La révision constitutionnelle en cours d’examen pourrait profondément modifier l’équilibre des pouvoirs au sein des institutions. Si elle est adoptée, cette réforme renforcerait considérablement les prérogatives de l’Assemblée nationale, tout en introduisant de nouvelles limitations aux pouvoirs du président de la République et en consolidant le rôle du Premier ministre ainsi que celui de l’opposition.
L’Assemblée nationale, grande gagnante de la réforme
Le principal bénéficiaire de cette révision constitutionnelle reste incontestablement l’Assemblée nationale. Le texte prévoit un élargissement significatif de ses missions de contrôle de l’action gouvernementale et de la gestion des affaires publiques.
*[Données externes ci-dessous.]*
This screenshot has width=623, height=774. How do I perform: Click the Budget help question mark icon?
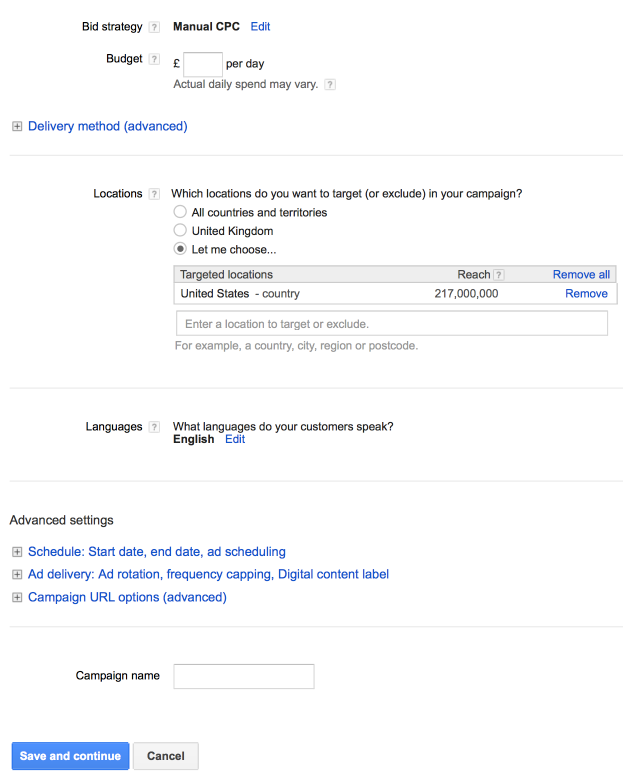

Parmi les innovations majeures figure le droit pour les députés d’auditionner toute personne dont l’expertise, les responsabilités ou les informations pourraient éclairer les travaux parlementaires. Cette disposition renforcerait les capacités d’investigation et de contrôle de l’institution.
Autre avancée notable : le Gouvernement serait désormais tenu d’informer l’Assemblée nationale de toute convention d’investissement portant sur les ressources naturelles. Une mesure qui vise à accroître la transparence dans la gestion des richesses nationales et à permettre un meilleur suivi des engagements pris par l’État.
Une Cour constitutionnelle plus ouverte au Parlement
La réforme prévoit également la création d’une Cour constitutionnelle composée de neuf membres. Dans cette nouvelle architecture institutionnelle, l’Assemblée nationale disposerait d’un rôle déterminant puisqu’elle proposerait trois des neuf membres appelés à siéger au sein de cette juridiction chargée de veiller au respect de la Constitution. Cette disposition traduit une volonté d’associer davantage le pouvoir législatif à la composition des institutions de régulation et de contrôle.
Des pouvoirs présidentiels davantage encadrés
Le projet de révision introduit plusieurs restrictions concernant le président de la République. Celui-ci ne pourrait plus exercer la direction d’un parti politique ou d’une coalition de partis durant son mandat.
Par ailleurs, à l’approche de la fin de son mandat, le chef de l’État se verrait interdire la signature de certains actes jugés stratégiques. Il ne pourrait notamment conclure des accords importants engageant durablement le pays, contracter de nouveaux emprunts ou attribuer des concessions stratégiques. L’objectif affiché est de prévenir les décisions susceptibles d’avoir des conséquences à long terme sans l’aval des futures autorités.
Un Premier ministre aux compétences renforcées
La réforme consacre également un renforcement du rôle du Premier ministre dans la conduite de l’action gouvernementale. Bien que les détails des nouvelles compétences restent à préciser, le texte s’inscrit dans une logique de rééquilibrage des responsabilités exécutives, avec une plus grande implication du chef du Gouvernement dans la gestion quotidienne des affaires de l’État.
L’opposition érigée en pilier démocratique
Enfin, le projet accorde une reconnaissance constitutionnelle plus affirmée à l’opposition politique. Celle-ci est présentée comme un pilier essentiel du fonctionnement démocratique, avec des droits et des garanties destinés à favoriser son expression et sa participation au débat public.
À travers ces différentes mesures, la révision constitutionnelle dessine une nouvelle répartition des pouvoirs, marquée par un renforcement du Parlement, un encadrement accru de l’exécutif et une valorisation du pluralisme politique. Un chantier institutionnel majeur dont l’issue pourrait durablement transformer la gouvernance du pays.